5. Tendermint optimizations.

  • One of the features of Tendermint is fast finality. This is optimal for coming to consensus over a batch of intents as discussed above.
  • In addition, it makes finality over the bridging in and out faster as well.
  • you can get “pre-confirmations” with vote extensions as discussed by @ValarDragon during Devmos 2024 in New York.

My takes on what Cosmos should do

  • Get Tendermint block times down to 3 latency communications
  • Keep iterating on vote extensions for
    Improved short term CR inclusion
  • Encrypted mempools
  • Get user state results ready upon 2/3rd pre voting
  • Make fast geo-distributed DA layers, and provable DA ingestion
  • Then we can do way more actions safely in the mempool for higher throughput!
  • Either Pipeline Tendermint or Bullshark
  • Pre-confirmations w/ vote extensions

6. Ferveo

  • A synchronous Distributed Key Generation protocol for front-running protection on public blockchains.
  • Solvers could run Ferveo over a batch of intents for censorship resistance purposes. @cwgoes points this out at Research Day:

EXAMPLE: BATCHING (“PENUMBRA-ON-ANOMA”)
• Consume tokens to create (threshold-encrypted)
resources
• Those resources are threshold-decrypted next
round
• Those resources can only be consumed in a batch
• Checks fairness condition (optimal arbitrage)

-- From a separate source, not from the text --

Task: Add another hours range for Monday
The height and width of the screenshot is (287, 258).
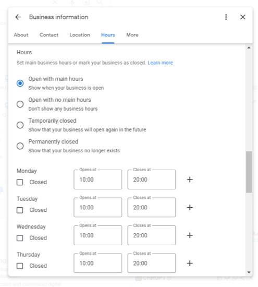Action: click(190, 180)
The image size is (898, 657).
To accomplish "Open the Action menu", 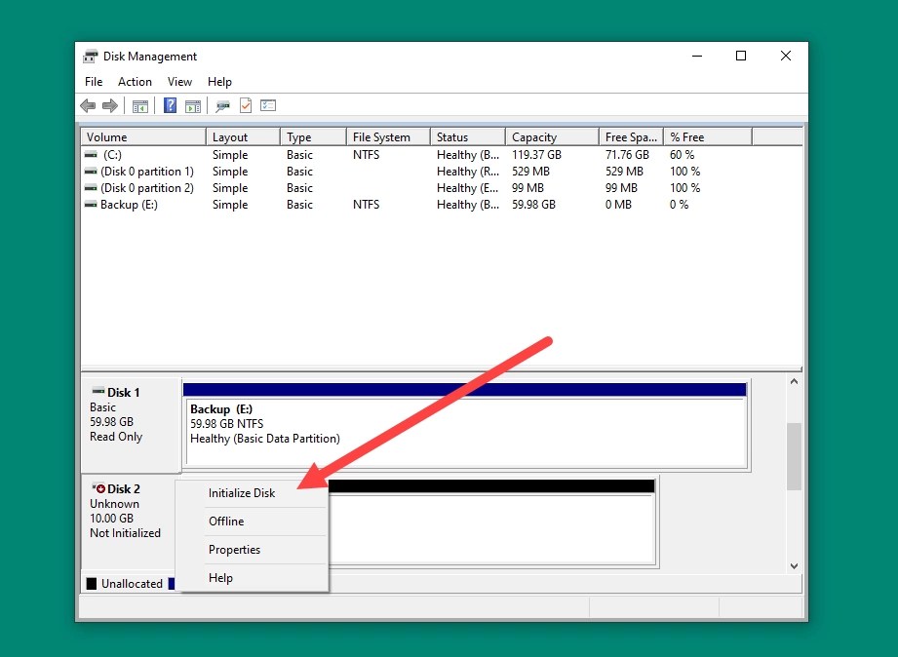I will click(135, 82).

  • Namada as a controller that orders Namada native resources by ordering batches of tx candidates my also benefit from pre-consensus shielding post consensus reveal.

7. Protocol owned Liquidity

  • Namada has an opportunity to own LP shares of NAM-XYZ tokens, XYZ being any mutually beneficial liquidity relationship, some obvious examples could be ATOM, ZEC, TIA, ETH, BTC, SOL… To start, you likely want to focus on only two pools.
  • this directly benefits the protocol because it can guarantee liquidations if NAM is used as collateral in future CDP style applications,
  • Allowing token holders to join and rage-quit gracefully is important for stability of the social layer in the long- run.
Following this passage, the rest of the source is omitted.